▶ Testo in esame:
Il mese è stato caratterizzato da due fasi. La prima metà ha visto un aumento della propensione al rischio, nonostante le tensioni sul fronte geopolitico in particolare in Medio Oriente, l’allocazione di nuovi flussi di liquidità verso i mercati azionari (in particolare nei settori “growth” e nei mercati emergenti) e massimi di periodo per diversi indici. Nella seconda metà l’emergere del corona-virus, con il suo bagaglio di conseguenze sul fronte sanitario ed economico, in un mondo che si dimostra sempre più “interconnesso”, ha indotto ad una maggiore cautela: vendite nei mercati azionari (in particolare quelli emergenti) ed acquisti di titoli governativi, yen e franchi svizzeri.
Anche in questa occasione i mercati finanziari hanno dimostrato di temere l’incertezza, qualunque ne sia l’origine. L’evoluzione del quadro economico e di mercato è legata anche all’evoluzione del virus, in Cina e nel resto del mondo. Il prolungarsi del blocco dell’attività in Cina ha, ed avrà, ripercussioni sul settore dei servizi e sulla produzione industriale domestici, ma anche sui movimenti internazionali di persone, merci e flussi finanziari. E l’eventualità di una diffusione incontrollata del virus nel resto del mondo potrebbe avere effetti importanti sul ciclo economico globale.
Abbiamo deciso di adottare un approccio pragmatico. La leadership cinese, che sa di avere gestito male le emergenze precedenti e la fase iniziale di questa, e di essere “sotto esame” da parte della comunità internazionale e dello stesso popolo cinese, ha capito l’importanza di un intervento “forte” per controllare le conseguenze economiche dell’epidemia. Per questo riteniamo che nei prossimi mesi implementerà politiche monetarie e fiscali espansive, volte a stabilizzare la crescita economica non lontano dall’obiettivo del 6% che è necessario per garantire stabilità finanziaria delle aziende, bassa disoccupazione e, in conclusione, evitare l’instabilità sociale ed il verificarsi dei disordini visti ad Hong Kong. E stabilità e crescita in Cina sono importanti anche per il mantenimento dei livelli di crescita attesa per l’economia globale.
Sulla base di questa considerazione stiamo affrontando la fase di mercato attuale senza sottovalutare i rischi ma senza assumere un atteggiamento estremamente difensivo.

▶ Materiale fornito:
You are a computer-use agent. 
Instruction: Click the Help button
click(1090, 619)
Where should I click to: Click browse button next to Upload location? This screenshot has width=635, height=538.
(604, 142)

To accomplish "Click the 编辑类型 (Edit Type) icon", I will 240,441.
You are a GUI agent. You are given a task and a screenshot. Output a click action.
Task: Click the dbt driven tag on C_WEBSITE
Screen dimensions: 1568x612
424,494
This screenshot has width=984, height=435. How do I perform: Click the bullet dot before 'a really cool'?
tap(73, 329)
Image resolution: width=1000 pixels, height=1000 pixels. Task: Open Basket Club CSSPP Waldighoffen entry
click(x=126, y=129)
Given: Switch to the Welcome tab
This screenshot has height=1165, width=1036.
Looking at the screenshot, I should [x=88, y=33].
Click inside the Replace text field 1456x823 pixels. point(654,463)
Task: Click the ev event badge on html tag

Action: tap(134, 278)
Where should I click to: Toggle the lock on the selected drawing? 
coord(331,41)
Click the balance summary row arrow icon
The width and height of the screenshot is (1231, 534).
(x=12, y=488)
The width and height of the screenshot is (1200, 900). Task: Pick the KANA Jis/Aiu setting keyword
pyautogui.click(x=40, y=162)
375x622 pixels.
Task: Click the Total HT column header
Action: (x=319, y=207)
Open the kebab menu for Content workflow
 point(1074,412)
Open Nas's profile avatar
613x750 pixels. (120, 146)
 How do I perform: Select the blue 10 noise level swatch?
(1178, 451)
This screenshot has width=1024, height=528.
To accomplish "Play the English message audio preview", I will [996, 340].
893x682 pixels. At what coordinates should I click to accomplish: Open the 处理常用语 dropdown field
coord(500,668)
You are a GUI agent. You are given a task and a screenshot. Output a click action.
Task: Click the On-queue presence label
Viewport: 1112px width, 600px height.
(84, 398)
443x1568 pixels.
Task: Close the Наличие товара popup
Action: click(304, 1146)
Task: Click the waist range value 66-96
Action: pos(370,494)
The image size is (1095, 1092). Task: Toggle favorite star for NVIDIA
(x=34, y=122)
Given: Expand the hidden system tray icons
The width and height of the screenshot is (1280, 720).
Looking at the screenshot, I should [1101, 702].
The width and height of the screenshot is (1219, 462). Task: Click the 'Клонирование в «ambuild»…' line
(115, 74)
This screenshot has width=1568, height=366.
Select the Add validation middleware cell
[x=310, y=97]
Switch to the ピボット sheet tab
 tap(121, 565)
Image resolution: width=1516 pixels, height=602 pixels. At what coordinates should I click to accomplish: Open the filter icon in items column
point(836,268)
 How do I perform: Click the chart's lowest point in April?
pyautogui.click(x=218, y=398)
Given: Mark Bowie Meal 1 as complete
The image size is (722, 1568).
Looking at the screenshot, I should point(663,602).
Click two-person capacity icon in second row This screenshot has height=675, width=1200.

▶ Consegna:
Prosegui il commento sull'andamento dei mercati nel mese, riprendendo subito dopo la sua ultima frase.

▶ Soluzione:
La nostra attività di gestione continua a fondarsi sulla stima di un quadro economico per il 2020 in miglioramento rispetto al 2019 nonostante l’emergenza “virus”, con rialzo dei rendimenti obbligazionari e sovraperformance della parte ciclica del mercato azionario.
Abbiamo ridotto l’esposizione azionaria dal 60 al 45%, riducendo in particolare l’esposizione all’Europa ed ai mercati emergenti. Continuiamo comunque a guardare all’area emergente con attenzione perché le prossime settimane potrebbero presentare opportunità di investimento interessanti. Abbiamo aumentato l’esposizione ai settori tecnologico (+7%), utilities (+3%), farmaceutico (+2%) e materiali (+1%) riducendo il peso di finanziari (-6%), energetici (-3%), industriali (-2%) e consumi di base (-1%).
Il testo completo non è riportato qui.